- _WORK TO COMPLETE_
Below are some entries. Copy each line that holds the string "label".

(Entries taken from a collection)
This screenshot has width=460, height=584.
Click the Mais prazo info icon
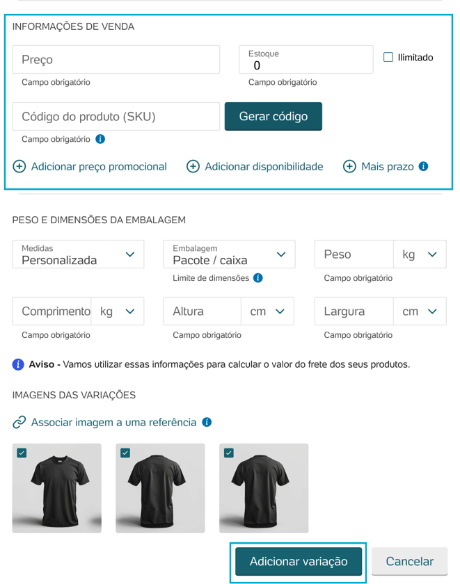point(424,166)
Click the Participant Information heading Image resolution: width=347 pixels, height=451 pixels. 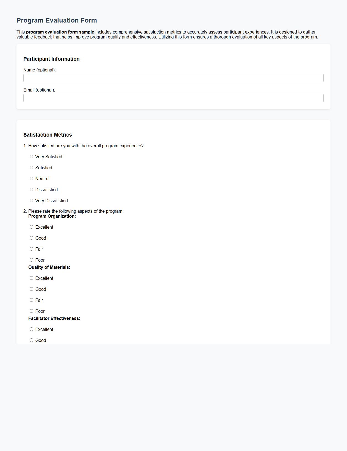coord(51,59)
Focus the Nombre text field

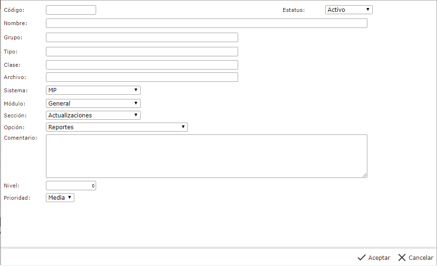(206, 23)

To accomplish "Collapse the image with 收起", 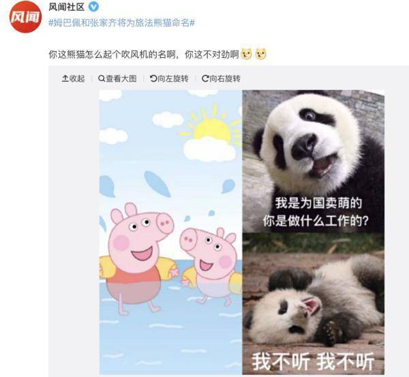I will point(74,78).
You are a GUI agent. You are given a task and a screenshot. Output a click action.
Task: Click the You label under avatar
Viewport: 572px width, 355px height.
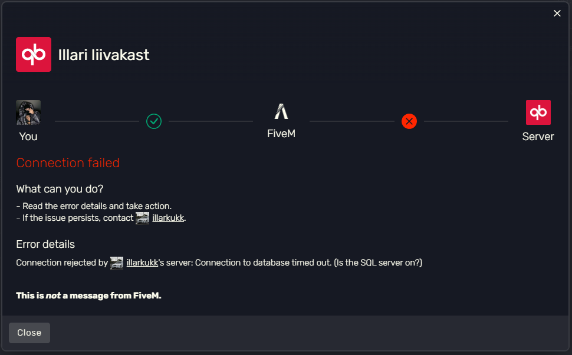click(x=28, y=137)
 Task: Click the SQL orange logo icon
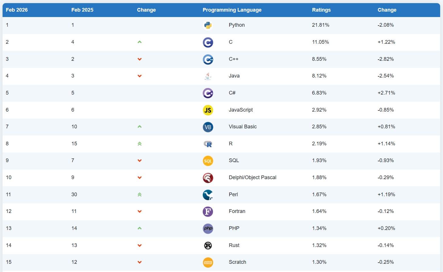(208, 161)
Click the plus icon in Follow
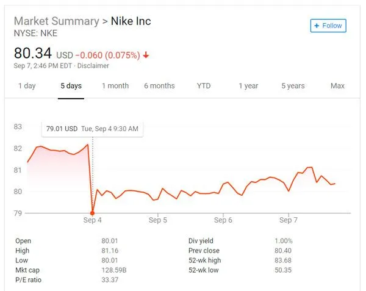This screenshot has height=291, width=366. pyautogui.click(x=316, y=26)
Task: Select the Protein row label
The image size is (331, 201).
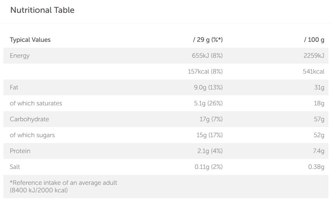Action: pyautogui.click(x=20, y=151)
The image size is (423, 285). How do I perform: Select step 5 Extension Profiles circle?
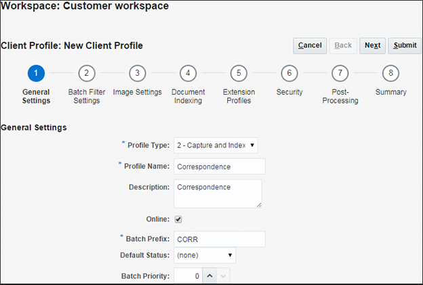pyautogui.click(x=238, y=73)
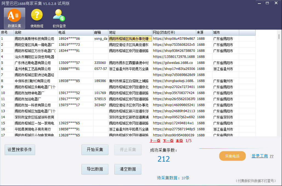
Task: Click the ?? help marks beside 登录工商
Action: pos(272,156)
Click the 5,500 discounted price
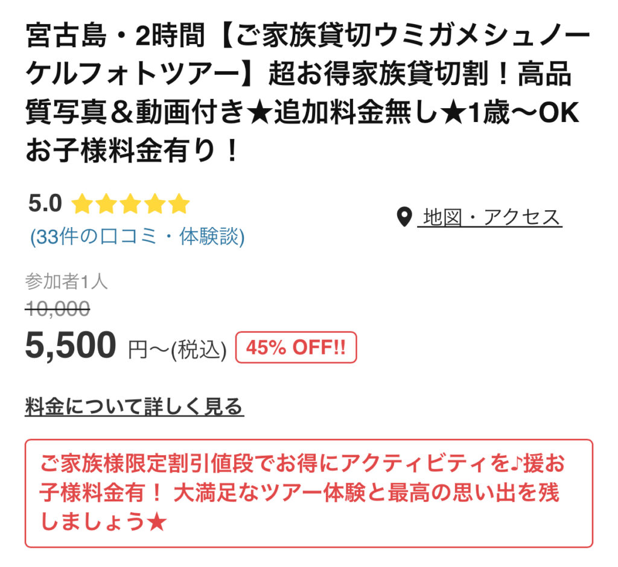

- _TASK RESPONSE_
Task: Click the You label under avatar
Task: Select the Protein row label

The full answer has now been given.